AWS Elastic Load Balancing access logs are stored in an S3 bucket by default, which isn't ideal for analysis. This small Go program parses log files stored in S3 and sends them to CloudWatch. To ensure good performance and low memory usage, io.Pipe and goroutines are utilized for concurrent processing.
LOG_GROUP_NAME
(required): CloudWatch Log Group Name to send logs to.LOG_STREAM_NAME
(required): CloudWatch Log Stream Name to send logs to.FIELDS
(optional): List of comma separated fields to extract from the log line. If not provided, all fields will be sent by default. For a list of all available fields see ELB docs
For example you want to process all log files stored for January 1st, 2024, and send them to CloudWatch.
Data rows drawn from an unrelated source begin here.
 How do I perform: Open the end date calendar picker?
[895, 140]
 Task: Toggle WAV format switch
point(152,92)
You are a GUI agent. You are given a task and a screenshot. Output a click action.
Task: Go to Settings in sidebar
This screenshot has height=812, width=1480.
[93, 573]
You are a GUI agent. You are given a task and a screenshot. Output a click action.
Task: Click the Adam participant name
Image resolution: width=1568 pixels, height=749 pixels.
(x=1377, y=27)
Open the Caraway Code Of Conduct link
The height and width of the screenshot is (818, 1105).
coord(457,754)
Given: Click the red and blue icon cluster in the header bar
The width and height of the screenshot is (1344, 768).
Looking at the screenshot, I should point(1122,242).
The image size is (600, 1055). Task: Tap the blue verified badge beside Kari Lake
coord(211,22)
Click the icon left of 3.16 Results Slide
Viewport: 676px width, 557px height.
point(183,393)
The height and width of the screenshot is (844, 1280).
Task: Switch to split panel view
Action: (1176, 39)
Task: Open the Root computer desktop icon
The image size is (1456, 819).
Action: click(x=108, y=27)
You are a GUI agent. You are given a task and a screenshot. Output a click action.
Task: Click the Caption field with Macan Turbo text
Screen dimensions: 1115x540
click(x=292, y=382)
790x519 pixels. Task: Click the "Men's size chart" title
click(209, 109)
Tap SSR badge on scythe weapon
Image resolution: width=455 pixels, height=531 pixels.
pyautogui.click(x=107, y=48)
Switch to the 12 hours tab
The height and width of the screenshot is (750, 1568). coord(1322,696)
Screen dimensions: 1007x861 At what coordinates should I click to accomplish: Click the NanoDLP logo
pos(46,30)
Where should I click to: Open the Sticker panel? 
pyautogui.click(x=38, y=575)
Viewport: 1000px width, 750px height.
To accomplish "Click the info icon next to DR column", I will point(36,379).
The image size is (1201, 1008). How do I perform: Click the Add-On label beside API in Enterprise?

You are only interested in the request URL and the response processing time. You can do this by running:
LOG_GROUP_NAME=my-log-group-name \
LOG_STREAM_NAME=my-log-stream-name \
FIELDS=request,response_processing_time \
./elb-logs-to-cloudwatch s3://<bucket>/AWSLogs/<account-id>/elasticloadbalancing/<region>/2024/01/01/
This program can be used in a Lamdba function that receives an s3:ObjectCreated
event. This way logfiles are processed and sent to CloudWatch as soon as they are stored in S3. TODO describe steps for setup.
CloudWatch provides basic metrics for ELB, but the access logs contain more details (e.g. request URL, user agent, etc.). For instance you might want to know which URLs have the highest latency. This information is not available in the CloudWatch metrics.